::: ТЕКСТ ДЛЯ УПРАЖНЕНИЯ :::

Вся — и не вся, поскольку за городком, на горе, стояла еще и серая крепость с зубчатыми стенами, а в ней содержались каторжные. Они-то и составляли главную рабочую силу на соляных карьерах. Кандальники занимались вырубкой и выноской соли в буиты и шатры, разбивали ее на кома, распиливали на бруски. Днем кандальников можно было встретить и в самом городке, они развозили воду, кололи дрова, исполняли всякую черную работу, и от общения с ними не был избавлен никто из жителей.

Первой наставницей Миши стала его тетушка по отцу Катерина Михайловна. Она не умела читать, но знала много сказок, шуток и прибауток, рассказывала про жизнь в крепостной деревне, про лютого барина Куролесова, про судьбу дедушки. Учила его молитвам и хорошему поведению. Перво-наперво — отказывать дворовым, если они тянулись поцеловать руку баринушке. Темная была тетя Катя, не знала, что в дворянских усадьбах и барских хоромах учили-то как раз обратному: и шапку вели сымать, и ручку подавай дворне, а на тех, кто не цалует персты, папеньке жалуйся, пусть их высекут на конюшне. Потом появились у Миши учителя — и француз, и немец, и русский Андрей Васильевич, студент, отданный в солдаты за грехи перед царем-батюшкой. Чему могли научить малыша эти люди, загнанные несчастливой судьбой в глухую Илецкую защиту? Многому. И не только словесности, истории, естествознанию, языкам немецкому и французскому, латинскому и греческому, математике, каллиграфии, географии, — не только. Они учили мальчика, и сами того не сознавая, отношению к царской власти, всей своей долей учили, неизбывной своей тоской по лучшей жизни. С глубокой печалью в голубых глазах говорил Андрей Васильевич о господстве зла на земле, о святости страданий и гибели на благо отчизны, говорил не по писанному, будто сам с собой, а малыш слушал и горевал вместе с учителем. Иной раз Андрей Васильевич приходил на урок после возлияния в честь бога гроздий, ярко вспоминал студентскую жизнь и запевал: «Аристот ученый; древний философ, продал панталоны за сивухи штоф». Ученик с большой радостью подпевал, а вечером с маменькой или с тетей Катей во все горло делился багажом знаний: «Властелин Китая смотрит подлецом, если в чашку чая не добавят ром».

Больше других предметов мальчика привлекала словесность, он с упоением читал все подряд, ему легко давались языки, а стихи просто мешали ему говорить нормально — он надоедал домашним, читая наизусть длиннейшие поэмы на разных языках, упиваясь ритмом, не всегда понимая смысл, лишь бы певуче тянуть слова, наслаждаться слогом и рифмой, а там, где строка вылетала из памяти, тут же присочинять свое.

Большую библиотеку отца составляли не только тома по горно-соляному делу, но и журналы петербургские и московские, лучшие книги отечественной литературы и все столичные газеты. Мать Миши любила музыку и сама играла на фортепиано, хотя свободного времени у нее оставалось совсем немного, один за другим рождались дети, четверо сыновей после Миши — Андрей, Николай, Петр, Павел и, наконец, дочь Софьюшка.

::: ВЫДЕРЖКИ ИЗ СТРОК :::

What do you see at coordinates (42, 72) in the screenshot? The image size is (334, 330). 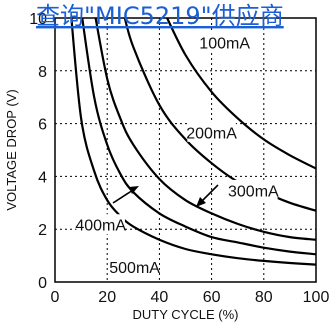 I see `y-tick-label: 8` at bounding box center [42, 72].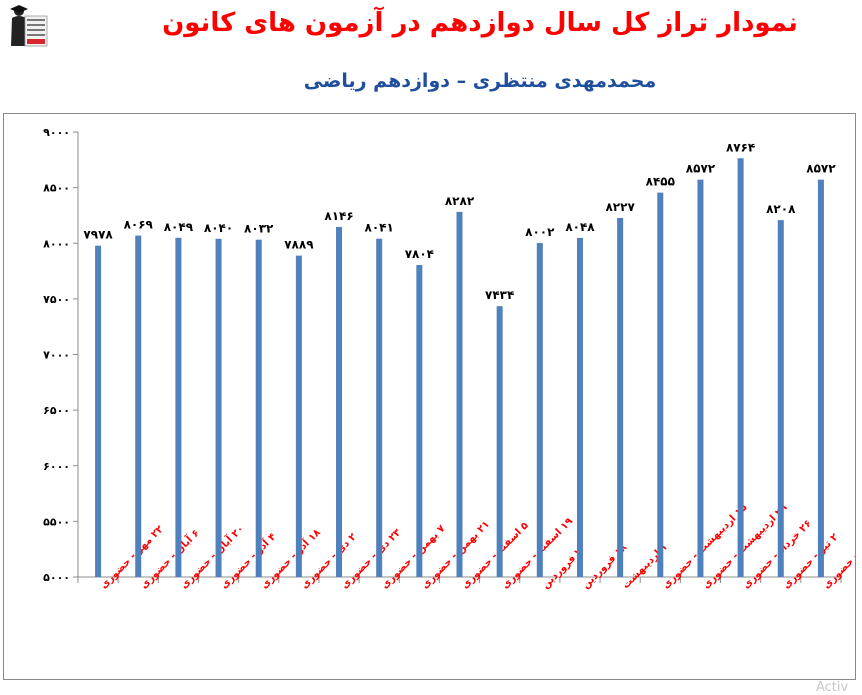 The image size is (862, 695). Describe the element at coordinates (259, 229) in the screenshot. I see `bar-value-label: ۸۰۳۲` at that location.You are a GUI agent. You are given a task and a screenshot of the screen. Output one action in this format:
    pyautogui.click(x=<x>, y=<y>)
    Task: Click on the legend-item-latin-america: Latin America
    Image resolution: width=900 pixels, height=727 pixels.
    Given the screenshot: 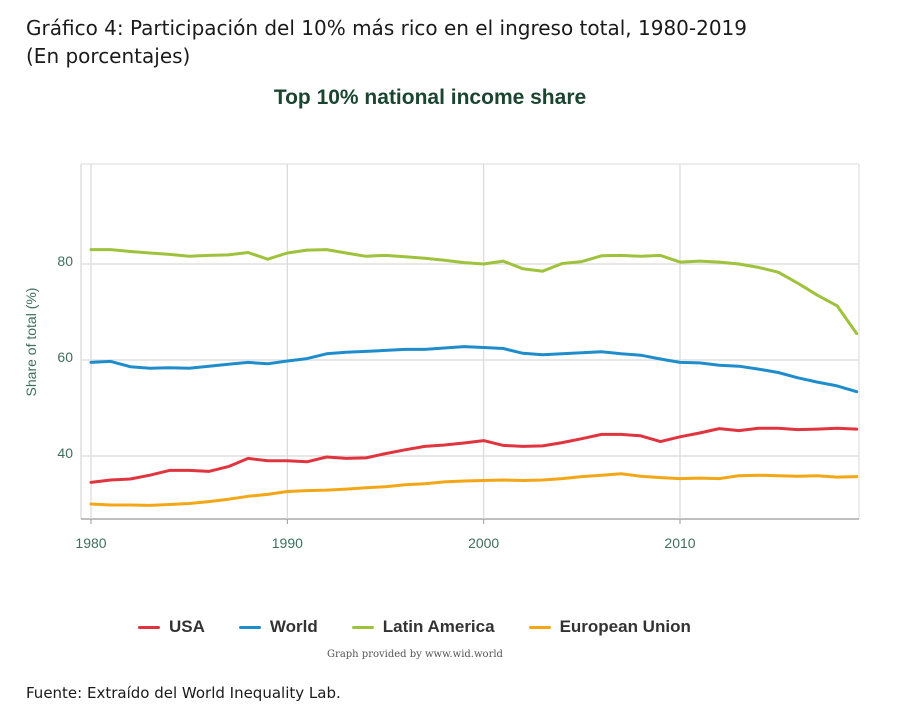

:::

— ЧТО СДЕЛАТЬ —
Продолжите текст о детстве Миши в Илецкой защите, начав сразу после его последнего предложения.

— ОТВЕТ НИЖЕ —
Мать умерла, когда Мише исполнилось двенадцать лет, а спустя четыре года скончался и отец. Шестерых сирот мал мала меньше родственники Ураковы забрали в Уфу и здесь уже тех, кто постарше, отдали в гимназию

В шестнадцать лет Михайлов послал кипу своих стихов в Петербург, в журнал Кукольника «Иллюстрация». Два из множества были напечатаны. Получив журнал, воодушевленный пиит тут же сел за перевод с французского романа Альфонса Карра. Он завалил «Иллюстрацию» переводами и стихами, бедный Кукольник вынужден был напечатать извещение для своего уфимского сотрудника, дескать, вас мы ценим, но всего пока напечатать не можем и даже ответить на все ваши послания мы не В силах.

Летом сорок шестого года Ураковы направили четверых братьев-сирот в Петербург, снабдив их заручкой (рекомендательными письмами) к влиятельным столичным знакомым и к начальству горного корпуса. Николая, Петра и Павла приняли в корпус на казенный счет, а Михаил получил отказ по слабому зрению. Не особенно огорчаясь отлучением от горной службы, Михайлов пошел в университет. На первой же лекции он познакомился с юношей из Саратова по фамилии Чернышевский. Разбитной и живой Михайлов, уже печатавший в журналах свои труды и потому стоявший на голову выше других студентов, не прочь был взять шефство над семинаристом, скованным и застенчивым (в тетрадках для лекций он рисовал крест и писал «во имя Отца и Сына»), однако начитанным и весьма неглупым. Они подружились, и Чернышевский чуть ли не в каждом письме домой стал поминать Михайлова: «Он очень умная и дельная голова. Несколько статей его в прозе и десятка полтора стихотворений есть в «Иллюстрации» за нынешний год. Теперь он почти перевел Катулла (латинский поэт)». «…В десять часов утра отправился к Михайлову… читали «Отечественные записки» и приложения к «Современнику». Приложением был роман Герцена «Кто виноват?», но Чернышевский не сообщал о том, стараясь но тревожить родителя. Отец его, саратовский протоиерей, благочинный и член консистории, строго следил за воспитанием сына и требовал отчета в письмах, не читает ли он дурных книг и не заводит ли дурных знакомств.

«Редкий день проходил без того, чтобы Михайлов не был у нас или я у него…»

«Он со мной откровенен, очень откровенен, но у него такой уж характер, не то, что у меня. Впрочем, и я с ним гораздо более откровенен, нежели с другими. Не любить его нельзя, потому что у него слишком доброе сердце».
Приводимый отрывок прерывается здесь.